DENVER — A new bill would help Colorado's hard hit event industry by providing a rebate to event organizers.
Qualifying events would be eligible for a 10% rebate on what is being defined as "hard costs" for the event, like food and beverage service (excluding alcohol), venue rental and entertainment. Events would also receive a 25% rebate for COVID-19 related costs related to public health orders or technology needed for virtual and in-person setups.
An event would be defined as eligible if it generates 25 overnight stays at a hotel. The bill is designed to attract new events to Colorado and support existing events that have been hurt during the COVID-19 pandemic.
"We’re not putting any restrictions on what type of event it has to be, but as long as it produces 25 paid hotel stays, then it will be a qualifying event," Rep. Dylan Roberts, D-Avon, said. "That’s going to realistically be those large conferences that happen in hotel conference rooms, it will be the festivals the happen in our mountain communities and it will be the larger weddings,"
The bill, sponsored by Roberts, would allocate $10 million to the program using funds from the state's economic stimulus plan. The bill passed its first House committee hearing and will likely be heard on the House floor next week.
"When people come to our communities, whether it’s in the City in Denver or out in a mountain town, they stay. They stay in a hotel, they go to restaurants, they go shopping, so the economic effect will multiply upon itself when people choose Colorado for a large event," Roberts said.
Carly Wilde, the owner of Milk Glass Productions, was excited to hear about the measure and hopes it will help provide relief to an industry that was hit hard over the past year. Wilde planned 45 weddings that were supposed to take place in 2020, but only 15 happened. She says all of the weddings have rescheduled for future dates.
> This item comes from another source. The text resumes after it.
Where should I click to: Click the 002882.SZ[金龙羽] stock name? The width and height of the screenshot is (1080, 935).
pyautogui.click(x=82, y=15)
"Every dollar counts — it all adds up quickly with a wedding," Wilde said. "Any rebate would be so helpful."
The Westin Riverfront Resort and Spa is currently hosting events at a reduced capacity. About 30% of the hotel's business comes from social and corporate events, but when the ski season ends, that figure can jump to 70%.
"We in the Vail Valley would support anything that could provide an incentive to corporate event planners and social event planners to bring these groups back," said Kristen Pryor, The Westin Riverfront Resort and Spa's general manager. "It would definitely help the economy."